Who shall accept the Lord’s commands?”
And in their forms, I saw his face.

The minister was here before,
and struggled just the same as me;
the salary they offered him
was all it took to set him free
from debt, but make his soul a slave;
and if I sought to better him,
then money must be beaten first,
through faith. I felt my choice was grim.

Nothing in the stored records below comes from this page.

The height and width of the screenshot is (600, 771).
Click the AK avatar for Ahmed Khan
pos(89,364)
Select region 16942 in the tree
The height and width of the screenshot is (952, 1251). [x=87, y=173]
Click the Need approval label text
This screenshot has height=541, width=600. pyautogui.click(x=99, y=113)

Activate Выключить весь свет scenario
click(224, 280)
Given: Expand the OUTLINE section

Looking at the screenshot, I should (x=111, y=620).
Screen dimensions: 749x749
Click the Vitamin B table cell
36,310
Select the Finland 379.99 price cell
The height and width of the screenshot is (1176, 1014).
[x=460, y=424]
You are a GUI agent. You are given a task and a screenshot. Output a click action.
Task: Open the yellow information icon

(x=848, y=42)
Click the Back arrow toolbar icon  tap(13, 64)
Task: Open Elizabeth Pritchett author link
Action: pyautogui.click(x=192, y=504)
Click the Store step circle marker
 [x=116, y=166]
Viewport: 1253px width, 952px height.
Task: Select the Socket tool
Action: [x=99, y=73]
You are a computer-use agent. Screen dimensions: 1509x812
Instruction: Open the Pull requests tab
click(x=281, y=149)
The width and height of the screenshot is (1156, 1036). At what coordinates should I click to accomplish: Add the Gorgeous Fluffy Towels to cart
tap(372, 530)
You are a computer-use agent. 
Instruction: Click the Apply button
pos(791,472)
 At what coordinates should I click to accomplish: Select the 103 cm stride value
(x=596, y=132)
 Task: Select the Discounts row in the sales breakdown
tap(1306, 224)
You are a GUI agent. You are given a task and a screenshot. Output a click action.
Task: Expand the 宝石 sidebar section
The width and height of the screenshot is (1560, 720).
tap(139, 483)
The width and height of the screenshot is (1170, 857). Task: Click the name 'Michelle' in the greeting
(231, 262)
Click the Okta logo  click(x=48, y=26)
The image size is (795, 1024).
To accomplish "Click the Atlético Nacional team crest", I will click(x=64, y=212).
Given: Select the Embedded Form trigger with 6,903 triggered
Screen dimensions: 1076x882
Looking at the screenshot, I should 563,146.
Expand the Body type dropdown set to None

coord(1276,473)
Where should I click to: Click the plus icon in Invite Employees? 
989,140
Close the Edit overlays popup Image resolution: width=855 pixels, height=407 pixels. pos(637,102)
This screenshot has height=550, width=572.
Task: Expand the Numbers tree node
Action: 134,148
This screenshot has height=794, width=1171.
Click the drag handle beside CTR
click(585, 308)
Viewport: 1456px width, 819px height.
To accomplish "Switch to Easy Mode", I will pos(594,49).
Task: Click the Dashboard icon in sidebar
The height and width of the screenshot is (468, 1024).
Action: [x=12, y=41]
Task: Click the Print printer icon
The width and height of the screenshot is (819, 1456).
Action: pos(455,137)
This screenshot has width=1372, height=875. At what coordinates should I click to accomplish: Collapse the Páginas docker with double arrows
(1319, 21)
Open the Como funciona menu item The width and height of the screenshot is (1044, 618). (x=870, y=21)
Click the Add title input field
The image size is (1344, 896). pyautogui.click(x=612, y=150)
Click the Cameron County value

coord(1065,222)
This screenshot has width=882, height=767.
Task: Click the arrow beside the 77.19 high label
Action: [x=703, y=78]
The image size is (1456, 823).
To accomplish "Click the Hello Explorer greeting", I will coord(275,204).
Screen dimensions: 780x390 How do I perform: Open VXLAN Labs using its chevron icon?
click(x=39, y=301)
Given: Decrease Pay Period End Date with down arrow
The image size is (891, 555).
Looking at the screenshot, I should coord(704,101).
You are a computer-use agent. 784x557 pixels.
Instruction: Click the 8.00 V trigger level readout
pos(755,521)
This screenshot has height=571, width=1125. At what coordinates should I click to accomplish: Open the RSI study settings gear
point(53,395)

Through weary eyes I looked at stones
on which were graven names of old;
the simple builders those inside
applauded long, but, truth be told,
had nothing left in common with
the remnant who now held their place;
those dead raised up the walls in praise;
those living brought them deep disgrace.

“Where are the likes of these today,”
I asked, for tears had left my eyes.
“They are alive with me,” replied
the one who came in Jesus’ guise.
“Those are the dead, inside, you saw;
those who delay to follow me.
for they will never leave their seats
to carry out my clear decree.

Some would advise you, wait for those
who travel slow, and won’t commit.”
“ ‘Bury the dead, you dead,’ you said;
and now I see the truth of it.
For if your word is not enough
the day it’s given, time won’t change
the hearts that coldly hold to all
the idols they would not estrange.”

His face grinned broadly. “You believe!”
“Indeed,” I said, “you know my mind.
But all I see is pain and loss,
and all that I would leave behind.”
“You know exactly what you’d lose;
what will you gain? Is that so clear?
Do you believe in who I am?
Or is your wallet grown so dear?”

“Help me,” I said, “I cannot see
one step ahead, or what to do.
If I must give my life, then faith
requires goals worth aspiring to.”
“All you need do,” he said, with smiles,
“is hear my words, and then obey.
Take every step you face, and yet
don’t try to fathom all the way.

What if I tell you where it ends?
Will that assist your trembling tread?
Would you be told your day of death?
Would it provide your daily bread?
What if I show a church of power –
how will you hope to make it real?
When it will help, then light I’ll shine;
but other things must time reveal.”

I saw the truth. To give my life
was not to long for any cause
on earth, or make exchange of hopes,
or hold my God to all his laws;
rather, to just become the same;
a man who wandered far and wide,
who knew no roof or home his own,
but laboured long to win his bride.

And worse – what woman might allow
a life of faith, when infants cried
for food, and clothes, and comforting?
Wouldn’t she say my faith was pride?
And yet, the graves before me spoke
of those who lived a life of love,
who worked together hard and long
because they trusted God above.

“Here is my bargain,” said my friend.
“Try me in this, and find me out.
Do as I tell you just one time,
then if you like, live life in doubt.”
“That I can manage, Lord”, I said;
“tell your command to me, and then
you will reveal your ways at once;
how I desire to hope again.”

The sky seemed clearer. Now the ground
felt firmer underneath my feet.
I stood up tall, in hope to hear
the challenge God would have me meet.
“Seven days hence, my name be praised;
tell only those who have to know,
or those who ask your plans of you;
as I commanded others; go!”

Part of me felt like death to hear
such madness called my God’s command;
part of me sang inside to hope
that sev’n days hence, he’d show his hand.
What would the founding fathers say,
who lay beneath the ancient graves –
echoes inside my heart replied,
this is the one who heals and saves!